July 19, 2022
St. Martin’s Press
She’s got his back.
Hannah Brooks looks more like a kindergarten teacher than somebody who could kill you with a wine bottle opener. Or a ballpoint pen. Or a dinner napkin. But the truth is, she’s an Executive Protection Agent (aka “bodyguard”), and she just got hired to protect superstar actor Jack Stapleton from his middle-aged, corgi-breeding stalker.
He’s got her heart.
Jack Stapleton’s a household name―captured by paparazzi on beaches the world over, famous for, among other things, rising out of the waves in all manner of clingy board shorts and glistening like a Roman deity. But a few years back, in the wake of a family tragedy, he dropped from the public eye and went off the grid.
They’ve got a secret.
When Jack’s mom gets sick, he comes home to the family’s Texas ranch to help out. Only one catch: He doesn’t want his family to know about his stalker. Or the bodyguard thing. And so Hannah―against her will and her better judgment―finds herself pretending to be Jack’s girlfriend as a cover. Even though her ex, like a jerk, says no one will believe it.

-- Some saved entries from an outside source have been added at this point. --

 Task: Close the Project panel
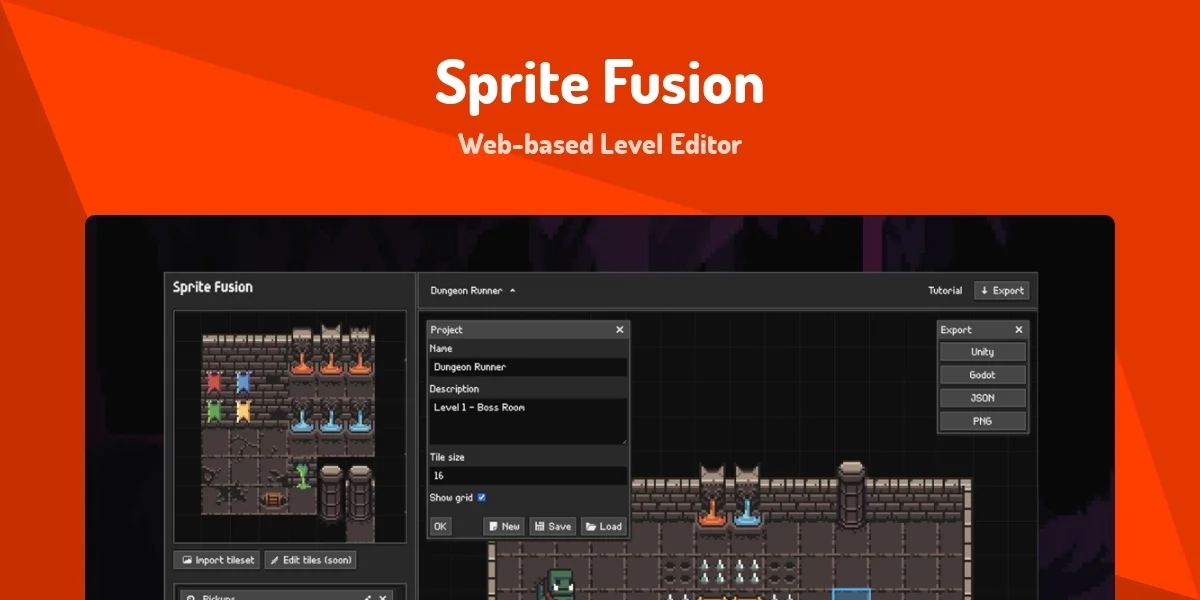click(619, 330)
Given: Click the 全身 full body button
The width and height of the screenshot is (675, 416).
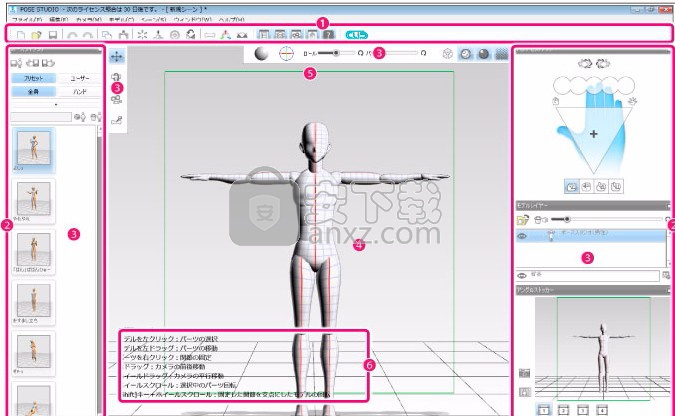Looking at the screenshot, I should [33, 89].
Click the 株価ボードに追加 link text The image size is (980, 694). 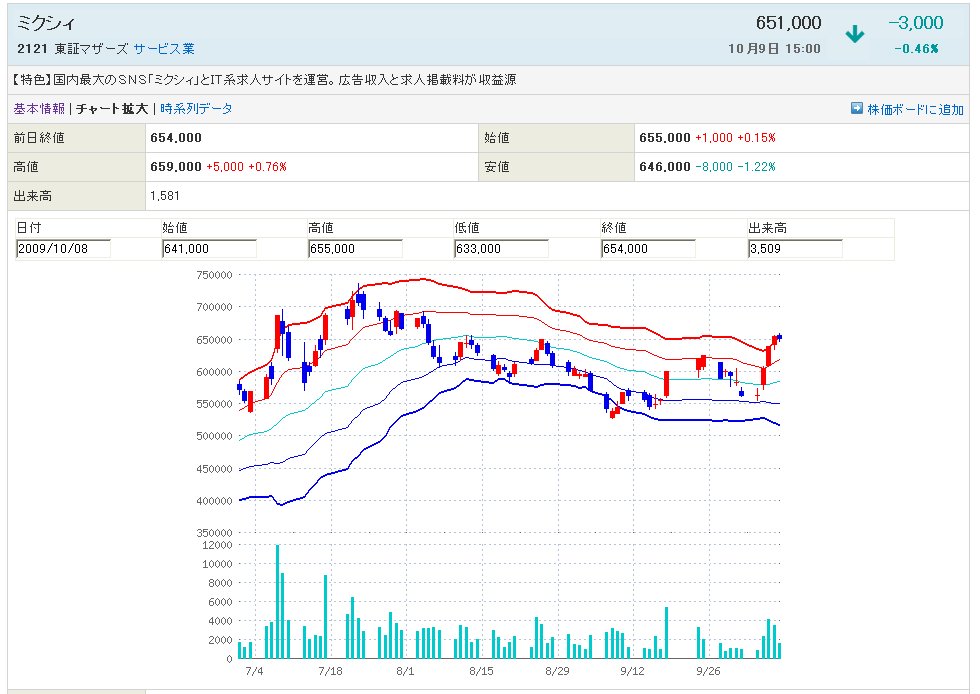click(x=915, y=109)
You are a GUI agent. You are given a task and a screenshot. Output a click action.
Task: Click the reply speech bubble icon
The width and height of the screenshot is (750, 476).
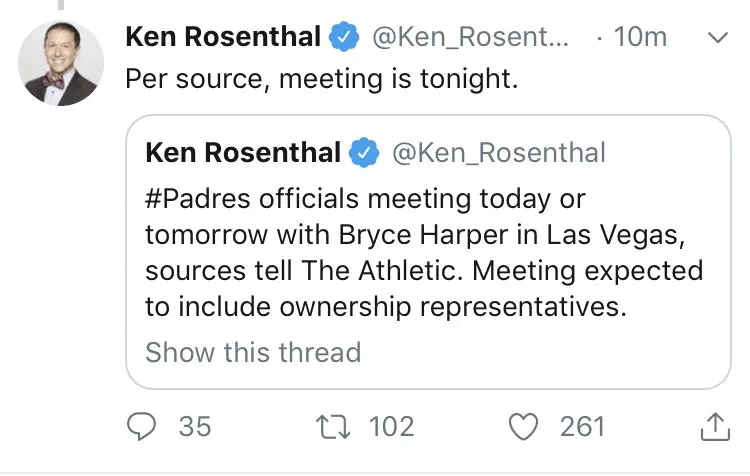point(145,427)
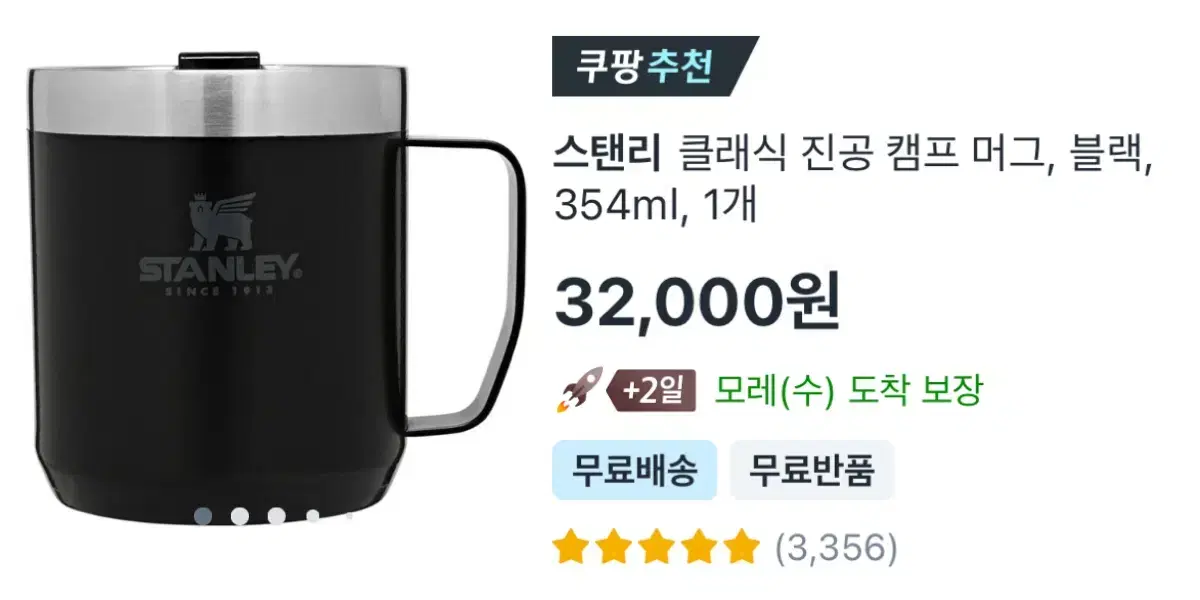The width and height of the screenshot is (1200, 600).
Task: Switch to the third carousel dot
Action: pos(277,516)
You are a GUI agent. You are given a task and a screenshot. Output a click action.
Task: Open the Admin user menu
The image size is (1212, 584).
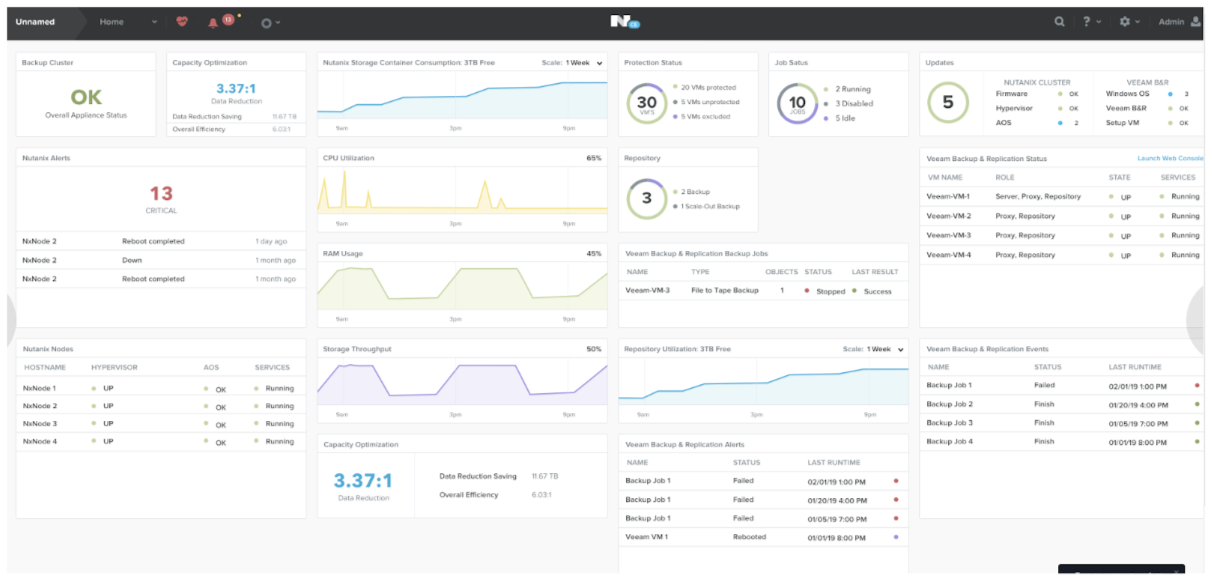(1178, 21)
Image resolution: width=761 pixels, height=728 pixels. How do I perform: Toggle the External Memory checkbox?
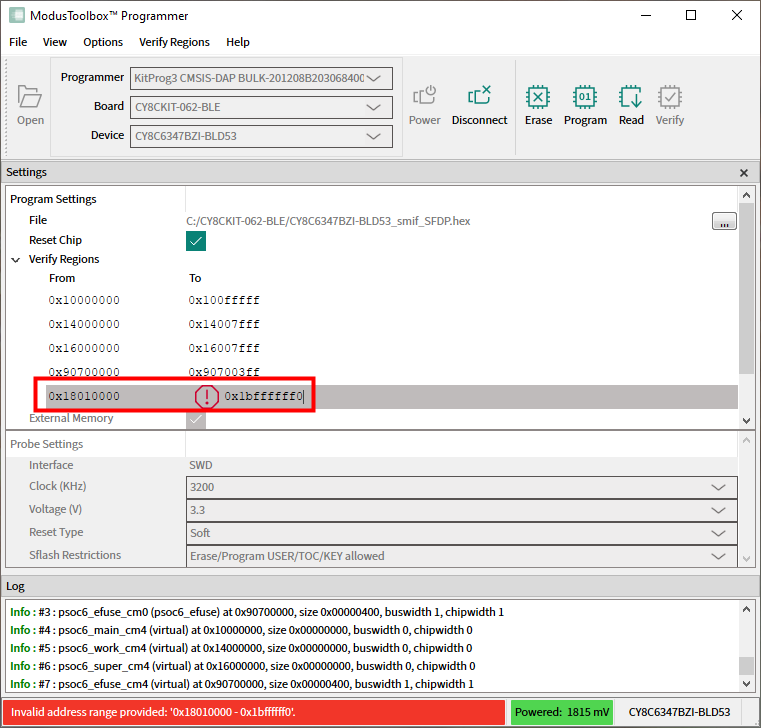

What could possibly go wrong???
Hannah hardly believes it, herself. But the more time she spends with Jack, the more real it all starts to seem. And there lies the heartbreak. Because it’s easy for Hannah to protect Jack. But protecting her own, long-neglected heart? That’s the hardest thing she’s ever done.
I never review a book more than five months before its publication time because it just seems like anyone who reads my review might forget about the book by the time it makes its appearance. But, if you hand me a Katherine Center book, well, all bets are off. And, they indeed were with The Bodyguard her new novel that will be birthed to the world on July 19, 2022 (and who knows how many times I will read it before then!).
Like all of the Katherine Center novels I’ve read, The Bodyguard ably runs the gamut of emotions from making me laugh hysterically (mostly at Hannah’s snarky comments) to swoon (oh, Jack is so much more than a Hollywood movie star) to cry (Hannah’s backstory/Jack’s backstory) to just feel good about the world and (most of) the people in it (the epilogue that is as touching as an epilogue can be).
It doesn’t hurt to spend your life with people who see what’s great about you–in a way that you maybe never would have on your own.
The people we love help teach us who we are.
The best versions of who we are, if we’re lucky.
The Bodyguard throws stereotypes on their ears. First we have 5’4″ Hannah who looks like your typical girl-next-door but can undo a man a foot taller with one swift move. She’s a bodyguard. Who’dathunkit? She’s snarky, funny, and underneath all of that snark and attitude so, so vulnerable that you know you will find her to be an engaging heroine.
And, there’s a hysterical scene in which Hannah comes face-to-face with a (wo)man-eating cow. 😉
Jack is not a typical Hollywood movie star. In fact, it mostly seems like he’d like to be someone else especially when he’s stalked by one of his fans and events turn dangerous.
And, let’s not forget about Jack’s family who are fantastic. His parents are the embodiment of what everyone would like their parents to be. Jack has an older brother who, if he’d been about 30 years younger would probably have been played by Sam Elliott. I could almost hear Sam Elliott speaking the lines.
Like all of the Katherine Center novels I have read, The Bodyguard is filled with heart and love and optimism. It’s the kind of book that feels like a warm hug while also giving you laughs and tears. Yes, we need more hugging books. I just wish Katherine wrote faster, but who would want to mess up her writing by pressuring her? Not me.
A definite must read and enjoy.
I received an ARC (many, many thanks you wonderful people at St. Martin’s press) in exchange for an honest review.